▸ Try it
Keep every character as it is and output all of the records.

▸ Stored data entries
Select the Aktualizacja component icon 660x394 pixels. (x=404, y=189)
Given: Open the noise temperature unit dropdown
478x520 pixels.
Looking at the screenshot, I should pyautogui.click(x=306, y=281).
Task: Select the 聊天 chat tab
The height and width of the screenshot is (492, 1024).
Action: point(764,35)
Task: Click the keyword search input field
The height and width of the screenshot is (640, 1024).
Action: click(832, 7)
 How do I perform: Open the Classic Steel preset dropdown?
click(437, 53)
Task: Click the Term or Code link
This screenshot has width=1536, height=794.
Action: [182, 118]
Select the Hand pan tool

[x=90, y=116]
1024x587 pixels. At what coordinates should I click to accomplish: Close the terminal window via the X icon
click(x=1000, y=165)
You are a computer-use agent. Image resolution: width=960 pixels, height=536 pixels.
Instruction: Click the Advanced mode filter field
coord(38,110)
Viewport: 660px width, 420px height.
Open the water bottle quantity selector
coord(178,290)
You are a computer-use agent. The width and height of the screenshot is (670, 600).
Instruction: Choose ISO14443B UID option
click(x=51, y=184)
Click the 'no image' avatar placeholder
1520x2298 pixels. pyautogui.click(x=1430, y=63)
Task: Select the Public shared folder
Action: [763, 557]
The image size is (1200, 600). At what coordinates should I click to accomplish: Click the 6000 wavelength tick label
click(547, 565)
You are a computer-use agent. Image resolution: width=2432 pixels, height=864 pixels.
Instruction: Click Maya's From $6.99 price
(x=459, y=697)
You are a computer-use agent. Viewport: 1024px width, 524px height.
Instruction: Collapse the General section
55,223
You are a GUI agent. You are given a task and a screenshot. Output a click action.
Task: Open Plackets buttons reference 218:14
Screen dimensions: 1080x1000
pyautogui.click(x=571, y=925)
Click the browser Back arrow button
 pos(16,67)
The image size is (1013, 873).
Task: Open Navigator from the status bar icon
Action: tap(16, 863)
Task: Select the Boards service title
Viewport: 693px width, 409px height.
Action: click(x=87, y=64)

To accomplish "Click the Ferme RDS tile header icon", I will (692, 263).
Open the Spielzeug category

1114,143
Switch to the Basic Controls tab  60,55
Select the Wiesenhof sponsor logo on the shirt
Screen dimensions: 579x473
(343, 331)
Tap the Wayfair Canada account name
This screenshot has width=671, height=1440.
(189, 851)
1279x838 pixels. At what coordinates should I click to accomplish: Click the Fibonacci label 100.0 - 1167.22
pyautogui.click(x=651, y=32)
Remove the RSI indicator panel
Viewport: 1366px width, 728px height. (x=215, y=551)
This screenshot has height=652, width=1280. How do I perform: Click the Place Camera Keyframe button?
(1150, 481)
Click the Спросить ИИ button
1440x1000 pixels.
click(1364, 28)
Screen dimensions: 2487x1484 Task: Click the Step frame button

▸ Answer box
Select the Aktualizacja component icon 660x394 pixels. (x=404, y=189)
Given: Open the noise temperature unit dropdown
478x520 pixels.
Looking at the screenshot, I should pyautogui.click(x=306, y=281).
Task: Select the 聊天 chat tab
The height and width of the screenshot is (492, 1024).
Action: point(764,35)
Task: Click the keyword search input field
The height and width of the screenshot is (640, 1024).
Action: click(832, 7)
 How do I perform: Open the Classic Steel preset dropdown?
click(437, 53)
Task: Click the Term or Code link
This screenshot has width=1536, height=794.
Action: [182, 118]
Select the Hand pan tool

[x=90, y=116]
1024x587 pixels. At what coordinates should I click to accomplish: Close the terminal window via the X icon
click(x=1000, y=165)
You are a computer-use agent. Image resolution: width=960 pixels, height=536 pixels.
Instruction: Click the Advanced mode filter field
coord(38,110)
Viewport: 660px width, 420px height.
Open the water bottle quantity selector
coord(178,290)
You are a computer-use agent. The width and height of the screenshot is (670, 600).
Instruction: Choose ISO14443B UID option
click(x=51, y=184)
Click the 'no image' avatar placeholder
1520x2298 pixels. pyautogui.click(x=1430, y=63)
Task: Select the Public shared folder
Action: [763, 557]
The image size is (1200, 600). At what coordinates should I click to accomplish: Click the 6000 wavelength tick label
click(547, 565)
You are a computer-use agent. Image resolution: width=2432 pixels, height=864 pixels.
Instruction: Click Maya's From $6.99 price
(x=459, y=697)
You are a computer-use agent. Viewport: 1024px width, 524px height.
Instruction: Collapse the General section
55,223
You are a GUI agent. You are given a task and a screenshot. Output a click action.
Task: Open Plackets buttons reference 218:14
Screen dimensions: 1080x1000
pyautogui.click(x=571, y=925)
Click the browser Back arrow button
 pos(16,67)
The image size is (1013, 873).
Task: Open Navigator from the status bar icon
Action: tap(16, 863)
Task: Select the Boards service title
Viewport: 693px width, 409px height.
Action: click(x=87, y=64)

To accomplish "Click the Ferme RDS tile header icon", I will (692, 263).
Open the Spielzeug category

1114,143
Switch to the Basic Controls tab  60,55
Select the Wiesenhof sponsor logo on the shirt
Screen dimensions: 579x473
(343, 331)
Tap the Wayfair Canada account name
This screenshot has width=671, height=1440.
(189, 851)
1279x838 pixels. At what coordinates should I click to accomplish: Click the Fibonacci label 100.0 - 1167.22
pyautogui.click(x=651, y=32)
Remove the RSI indicator panel
Viewport: 1366px width, 728px height. (x=215, y=551)
This screenshot has height=652, width=1280. How do I perform: Click the Place Camera Keyframe button?
(1150, 481)
Click the Спросить ИИ button
1440x1000 pixels.
click(1364, 28)
Screen dimensions: 2487x1484 Task: Click the Step frame button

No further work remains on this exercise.